Esecuzione forzata - Consegna o rilascio - Provvedimento di rilascio - Esecuzione - Sfratto per morosità - Equa riparazione per eccessiva durata del procedimento - Legge Pinto - ApplicabilitàDurata ragionevole per immobile abitativo - Individuazione. Esecuzione forzata - Consegna o rilascio - Provvedimento di rilascio - Esecuzione - Sfratto per morosità - Equa riparazione per eccessiva durata del procedimento - Legge Pinto - Danno non patrimoniale - Liquidazione.

Ai fini dell'applicabilità dell'istituto dell'equa riparazione di cui alla c.d. legge Pinto, la durata ragionevole di un procedimento di esecuzione di sfratto per morosità relativo ad immobile abitativo può valutarsi in mesi otto. (L. 24 marzo 2001, n. 89, art. 2) (1).

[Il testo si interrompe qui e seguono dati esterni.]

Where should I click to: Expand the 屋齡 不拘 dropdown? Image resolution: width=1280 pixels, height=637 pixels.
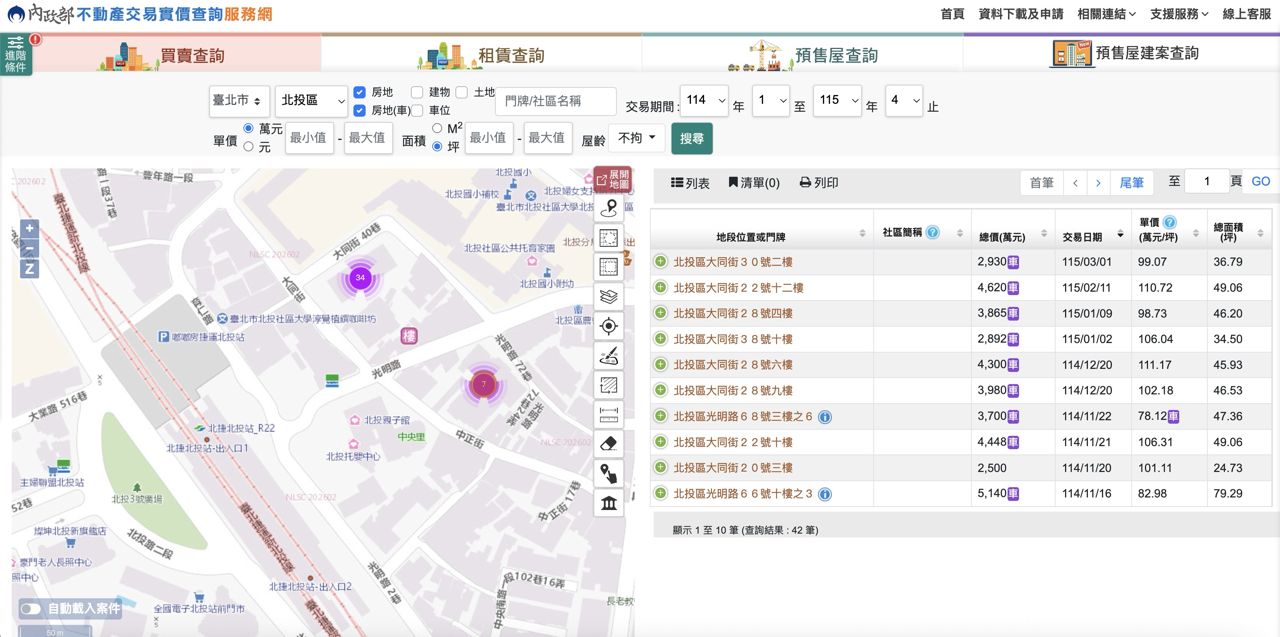(x=636, y=138)
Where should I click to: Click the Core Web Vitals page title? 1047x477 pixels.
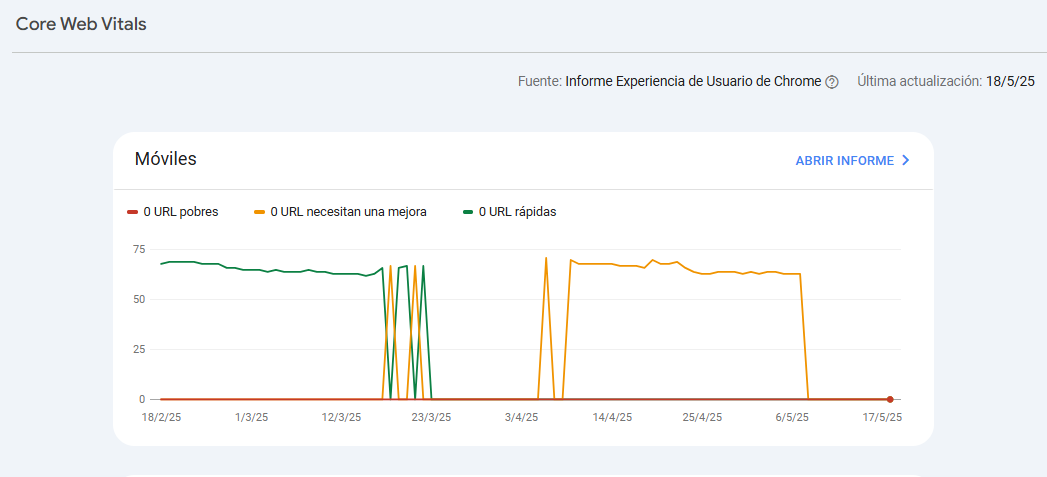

In tema di equa riparazione di cui alla L. n. 89/ 2001, il danno non patrimoniale dato dalla situazione di disagio psicologico e frustrazioni subiti dal proprietario a causa dell'ingiustificato protrarsi del procedimento di esecuzione forzata di un provvedimento di rilascio di immobile ad uso abitativo, danno insito nel disporre del titolo che riconosce il diritto senza poterne ottenere l'attuazione, può essere equitativamente liquidato in euro 1.200,00 per ogni anno di durata del processo eccedente il termine ragionevole. (L. 24 marzo 2001, n. 89, art. 2) (2).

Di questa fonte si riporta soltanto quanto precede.